Learning About Consent

The Spring semester starts today here in Taiwan, and this semester I will once again be teaching a course on production methods in visual ethnography. One of my requirements each semester, the one which most bothers my students, is that their final work be posted to the internet. This is a problem for them because it is much harder to get consent from your subjects for a student project used for class than it is for a project which will be posted to the internet for anyone to see. But for me, that is the first, and perhaps most important lesson my students will learn from the class.

We spend a lot of time talking about ethnography as a product, and even about the ethical issues involved in “shared anthropology,” but it is almost impossible to teach someone how to gain the trust of their research subjects. There is no one-size-fits-all approach because the obstacles to gaining such consent will vary from project to project. While I can’t offer pre-packaged solutions, I can advise students how to handle such obstacles without giving up. Patience and persistence are skills which many students have yet to learn. There are also techniques they can use in the filmmaking process to work around limitations placed on them by their subjects. There is a tremendous wealth of ethnographic knowledge to be gained from working through these obstacles.

One of my students this semester wants to work with a local hearing impaired community. We were both surprised to learn that the members of this community lack the necessary Chinese literacy to be able to read and understand a consent form. It turns out that this is not too uncommon. A 1997 study of 17-18 year old deaf students in the United States found that median reading comprehension was at a fourth grade level. For someone who communicates in Sign Language, learning to read English involves the added burden of learning English, so it comes as no surprise that gaining English literacy poses serious obstacles. What is surprising, at least to me, is that the education system so miserably fails these students by not providing the tools they need to overcome these obstacles. It is too early for me to say anything definitive, but it sounds like similar problems face the hearing impaired in Taiwan. (Here are links to two recent studies about the subject [both are PDFs]: “A Survey of Sign Language in Taiwan” and “Taiwan Sign Language Research: An Historical Overview“)

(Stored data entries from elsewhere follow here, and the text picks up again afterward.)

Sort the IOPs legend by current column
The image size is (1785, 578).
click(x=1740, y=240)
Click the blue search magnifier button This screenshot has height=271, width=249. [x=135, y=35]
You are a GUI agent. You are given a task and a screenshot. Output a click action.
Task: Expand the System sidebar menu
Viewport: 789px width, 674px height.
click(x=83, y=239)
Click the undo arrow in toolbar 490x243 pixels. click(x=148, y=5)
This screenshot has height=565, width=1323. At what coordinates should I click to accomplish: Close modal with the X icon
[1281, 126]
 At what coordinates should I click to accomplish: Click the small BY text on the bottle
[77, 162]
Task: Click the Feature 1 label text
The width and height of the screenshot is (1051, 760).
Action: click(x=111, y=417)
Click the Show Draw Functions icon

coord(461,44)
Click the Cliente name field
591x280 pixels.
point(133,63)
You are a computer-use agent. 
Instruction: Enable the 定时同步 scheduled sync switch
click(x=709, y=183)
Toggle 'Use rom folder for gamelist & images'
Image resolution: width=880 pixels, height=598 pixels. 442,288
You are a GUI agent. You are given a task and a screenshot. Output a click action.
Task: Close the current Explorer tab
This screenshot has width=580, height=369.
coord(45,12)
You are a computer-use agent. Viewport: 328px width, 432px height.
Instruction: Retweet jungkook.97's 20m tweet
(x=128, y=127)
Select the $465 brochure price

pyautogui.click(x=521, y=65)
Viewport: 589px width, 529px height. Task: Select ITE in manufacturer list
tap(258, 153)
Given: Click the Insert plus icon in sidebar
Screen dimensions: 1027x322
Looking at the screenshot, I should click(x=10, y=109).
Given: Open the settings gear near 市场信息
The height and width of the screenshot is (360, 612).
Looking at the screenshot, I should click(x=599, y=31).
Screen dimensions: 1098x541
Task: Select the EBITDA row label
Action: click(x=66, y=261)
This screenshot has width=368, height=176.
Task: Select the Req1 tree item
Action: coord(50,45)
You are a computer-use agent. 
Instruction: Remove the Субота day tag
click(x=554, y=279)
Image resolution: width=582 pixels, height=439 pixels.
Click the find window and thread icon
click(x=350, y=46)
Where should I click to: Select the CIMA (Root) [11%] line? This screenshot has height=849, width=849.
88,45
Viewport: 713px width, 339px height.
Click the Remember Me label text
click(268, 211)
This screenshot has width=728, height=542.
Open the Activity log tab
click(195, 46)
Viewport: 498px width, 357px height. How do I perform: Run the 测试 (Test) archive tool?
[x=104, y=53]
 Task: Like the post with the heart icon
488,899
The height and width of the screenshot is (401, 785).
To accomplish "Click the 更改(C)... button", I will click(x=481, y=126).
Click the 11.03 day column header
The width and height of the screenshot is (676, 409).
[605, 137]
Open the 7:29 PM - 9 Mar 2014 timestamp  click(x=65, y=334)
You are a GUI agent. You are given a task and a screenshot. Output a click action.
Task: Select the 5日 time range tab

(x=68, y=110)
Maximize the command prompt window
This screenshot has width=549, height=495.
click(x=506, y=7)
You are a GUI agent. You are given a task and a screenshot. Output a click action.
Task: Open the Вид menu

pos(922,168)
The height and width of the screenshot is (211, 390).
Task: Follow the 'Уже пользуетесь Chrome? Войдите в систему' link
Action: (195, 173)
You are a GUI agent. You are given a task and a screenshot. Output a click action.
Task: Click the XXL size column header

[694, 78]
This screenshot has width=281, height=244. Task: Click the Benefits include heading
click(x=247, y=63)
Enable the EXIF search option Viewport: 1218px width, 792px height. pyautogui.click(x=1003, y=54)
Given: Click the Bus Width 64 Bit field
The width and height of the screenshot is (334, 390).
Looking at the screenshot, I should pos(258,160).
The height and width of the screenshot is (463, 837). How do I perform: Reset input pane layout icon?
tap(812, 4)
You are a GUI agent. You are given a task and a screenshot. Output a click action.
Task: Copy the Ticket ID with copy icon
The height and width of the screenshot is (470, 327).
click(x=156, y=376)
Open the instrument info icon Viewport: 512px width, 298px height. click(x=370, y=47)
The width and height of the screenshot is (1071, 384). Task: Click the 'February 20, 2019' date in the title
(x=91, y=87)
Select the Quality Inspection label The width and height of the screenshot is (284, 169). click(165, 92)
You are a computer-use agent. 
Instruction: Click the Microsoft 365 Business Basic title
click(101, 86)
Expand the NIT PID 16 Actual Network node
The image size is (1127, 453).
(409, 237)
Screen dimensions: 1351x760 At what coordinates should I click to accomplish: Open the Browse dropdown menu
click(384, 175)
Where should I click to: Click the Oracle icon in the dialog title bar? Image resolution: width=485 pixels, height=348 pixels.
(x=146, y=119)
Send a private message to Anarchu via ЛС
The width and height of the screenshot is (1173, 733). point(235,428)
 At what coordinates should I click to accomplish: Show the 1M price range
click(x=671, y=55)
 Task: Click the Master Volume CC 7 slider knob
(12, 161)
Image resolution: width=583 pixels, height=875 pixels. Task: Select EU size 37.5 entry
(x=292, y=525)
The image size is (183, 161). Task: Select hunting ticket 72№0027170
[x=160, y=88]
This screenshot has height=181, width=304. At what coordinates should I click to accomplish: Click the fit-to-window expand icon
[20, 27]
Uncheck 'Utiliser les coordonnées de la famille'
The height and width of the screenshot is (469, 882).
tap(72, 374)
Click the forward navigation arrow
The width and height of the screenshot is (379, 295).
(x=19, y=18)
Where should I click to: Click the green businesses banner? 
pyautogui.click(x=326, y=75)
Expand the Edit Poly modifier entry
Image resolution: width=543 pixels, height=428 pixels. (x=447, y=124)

In this case, the solution is fairly simple: I will have my student record someone signing the consent form, and he will play it for his subjects. He will then video-tape their consent. In some cases, however, things have gotten much more complicated. One semester a student filmed a class of special-needs students and only had consent to show the backs of their heads. Since the young students moved around quite a bit, it made for some very interesting editing!

It is also something I’ve been thinking about quite a bit, having just submitted a paper for review which discusses how we dealt with consent issues in our film, Please Don’t Beat Me, Sir! I will save a fuller discussion of the issues we faced for later, but the way we solved the problem was to take a page out of Jean Rouch and to film the discussions about consent and include them as an element in the film. It turned out to be a very revealing and powerful scene!

4 thoughts on “Learning About Consent

  1. Interesting issues! In my Introduction to Cultural Anthropology course we spend a day discussing informed consent and had the head of the campus IRB come speak with the students. I did not hear of informed consent (that I remember) until my doctoral program, which mandated training for all anthropology students, regardless of subfield. I figured ethics should be a part of what we introduce our students to, and I think it was worthwhile. I think students have a different appreciation for research design and development when they consider the ethical issues and limitations it places on research design.

  2. I’m afraid the literacy problems aren’t that much of a surprise to me. Taiwan’s official literacy rate is certainly an exaggeration — though certainly not nearly to the degree that China’s literacy rate is removed from reality. A few days ago the Ministry of the Interior announced that Taiwan’s literacy rate had reached a new high. The release gave lots of very specific-sounding percentages — but no definition of just how that literacy is defined or measured. “Able to make basic use of an ATM” was one definition I saw a few years ago! That’s certainly far short of the ability necessary to understand a consent form. I suspect that now the primary definition will be something like “completed third grade” (as if any school would flunk someone from third grade here!). I’ll probably write about this on my site if I can track down more info.

  3. Interesting post about ethics and consent forms but I’m just flabbergasted given the level of reading age of 17-18 year old deaf students in the 1997 study. Why is the US education system failing these people?? It’s horrifying since these students don’t and probably won’t have the skills that they need to do more than barely survive.

  4. Kerim, I’d be very interested in seeing your paper on consent issues when it comes out. I’m in grad school currently and headed toward some visual ethnography work with Deaf subjects myself.